Während in Wiesdorf die Regale prall gefüllt sind, klaffen in den Verkaufsräumen der ehemaligen Opladener Middelhauve-Filiale, die der ehemalige führende Angestellte Roman Grau (62) übernommen hat, noch deutliche Lücken. Doch auch die sollen spätestens kommende Woche geschlossen sein. "Wir haben es dem Börsenverein des deutschen Buchhandels zu verdanken, dass wir noch nicht weiter sind", erklärte Grau gestern. Der habe sich bei der Vergabe der wichtigen Kunden-/Abrechnungsnummern, die Buchhändler im Geschäft mit den Verlagen benötigen, Zeit gelassen. Eine Bürokratie-Hürde, die so nicht abzusehen gewesen sei, sagt Grau: "Doch jetzt greifen wir an."
Gestern wurde die alte Middelhauve-Reklame im Laden durch "Gemini"-Schilder ersetzt.

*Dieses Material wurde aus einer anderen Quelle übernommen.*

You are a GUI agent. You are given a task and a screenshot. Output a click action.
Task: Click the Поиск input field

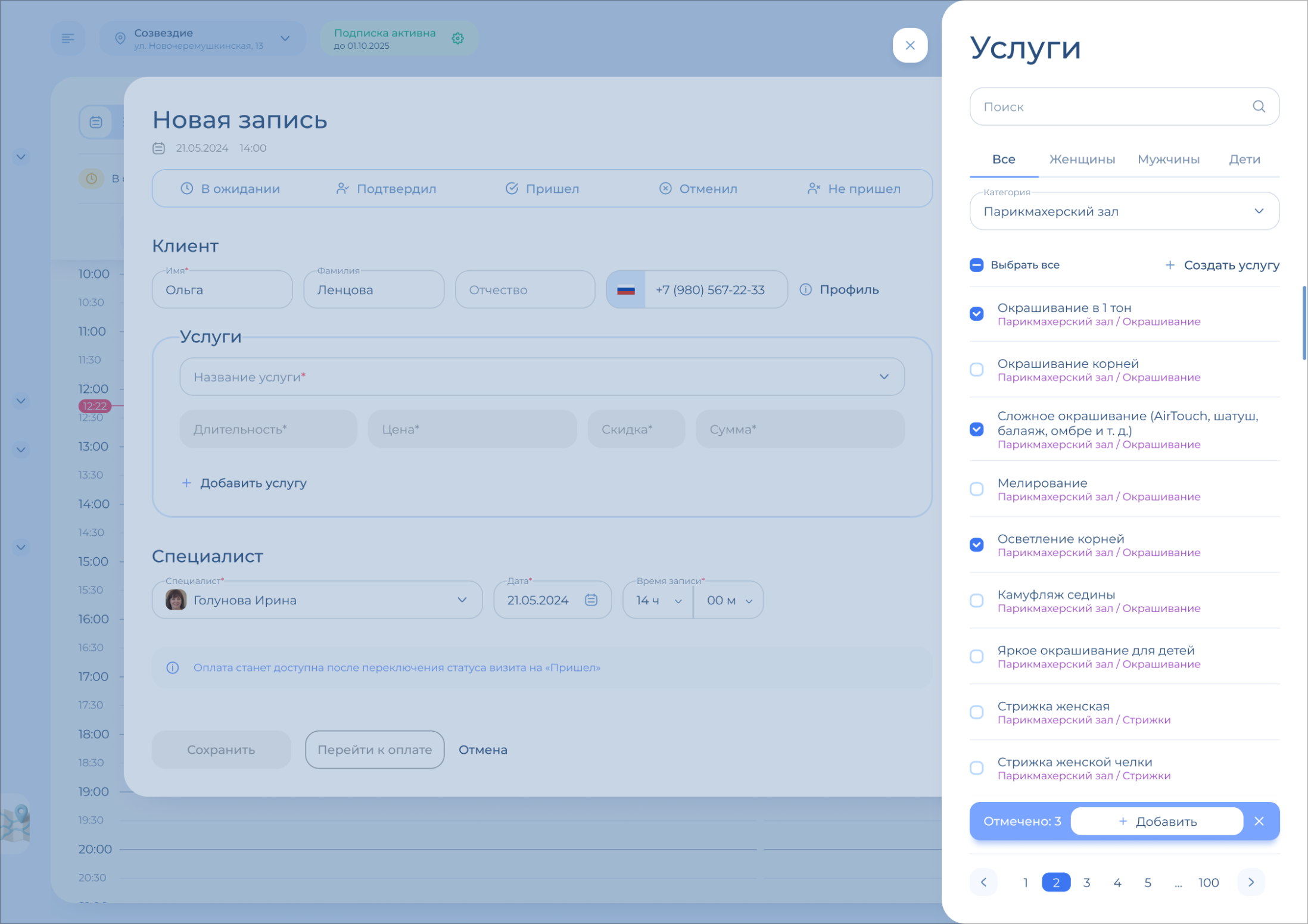pos(1108,107)
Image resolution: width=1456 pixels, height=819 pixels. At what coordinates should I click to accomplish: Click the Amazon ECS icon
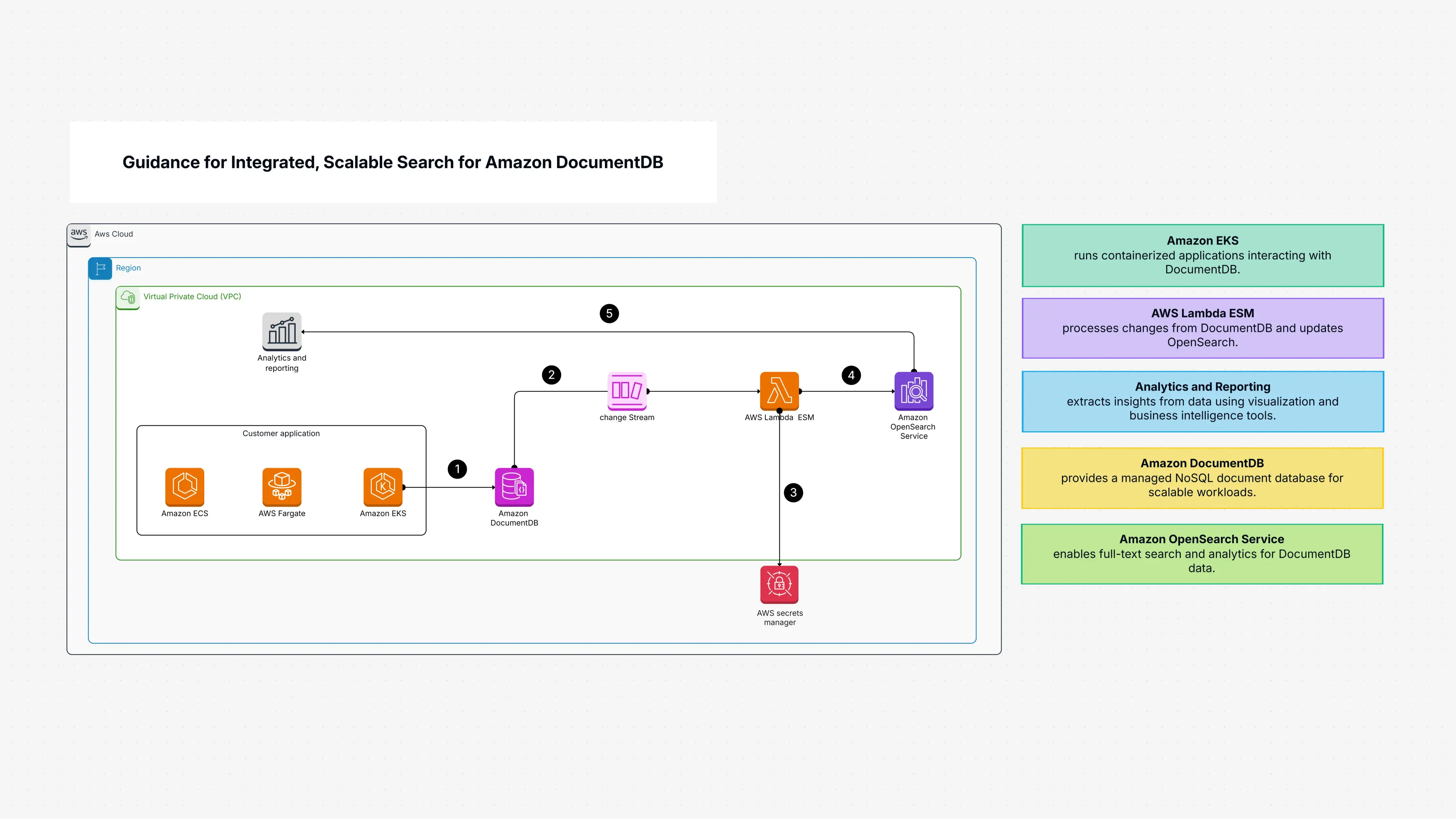coord(185,487)
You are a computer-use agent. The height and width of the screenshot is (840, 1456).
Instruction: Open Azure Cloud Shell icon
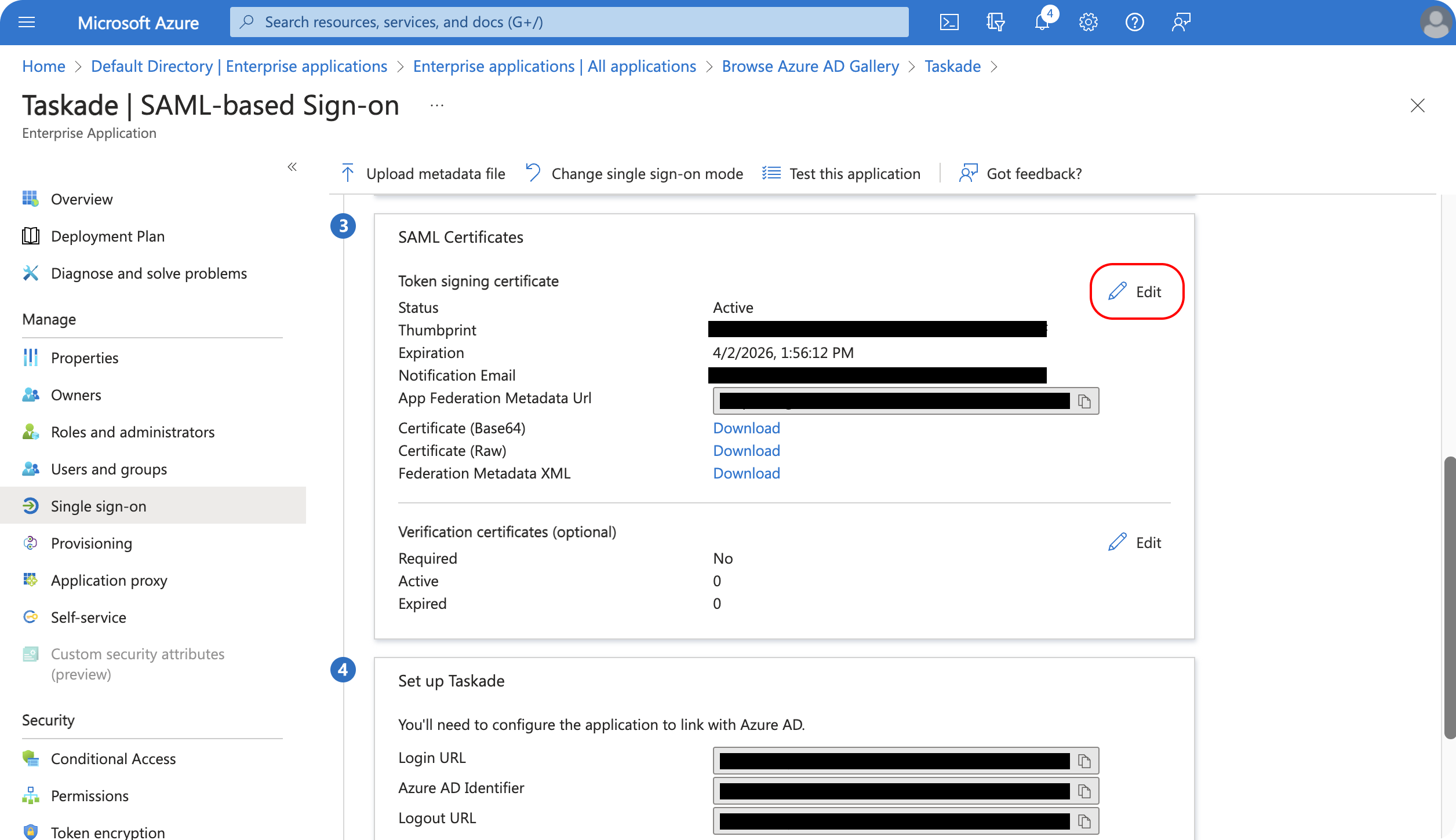point(949,23)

Und auch für den Aufbau eines neuen Internet-Bestellsystems hatte Grau gestern ein wichtiges Gespräch. "Bis wir in diesem Bereich durchstarten, wird es aber wohl noch einen Monat dauern", sagt er. "Das geht nicht von heute auf morgen."
Erst Anfang des Monats hatte Grau, der bereits Mitte der 80er-Jahre mit einer modernen Großraum-Buch-, Software- und Schallplattenhandlung im Bielefelder Kaufhof Schlagzeilen machte, in einem Interview mit dem Online-Börsenblatt des deutschen Buchhandels gesagt: "Opladen und Schlebusch haben immer schwarze Zahlen geschrieben." Natürlich hätten "die großen Player" an den Umsätzen geknabbert, aber: "Wir wollen sie uns zurückholen!" Jetzt will er das stationäre Geschäft mit dem Internet "quasi verheiraten".
In einem sind sich Grau und Mayersche-Sprecherin Thelen übrigens einig: Nicht nur die Filialen mit großen Quadratmeterzahlen – auch die kleineren haben eine Zukunft.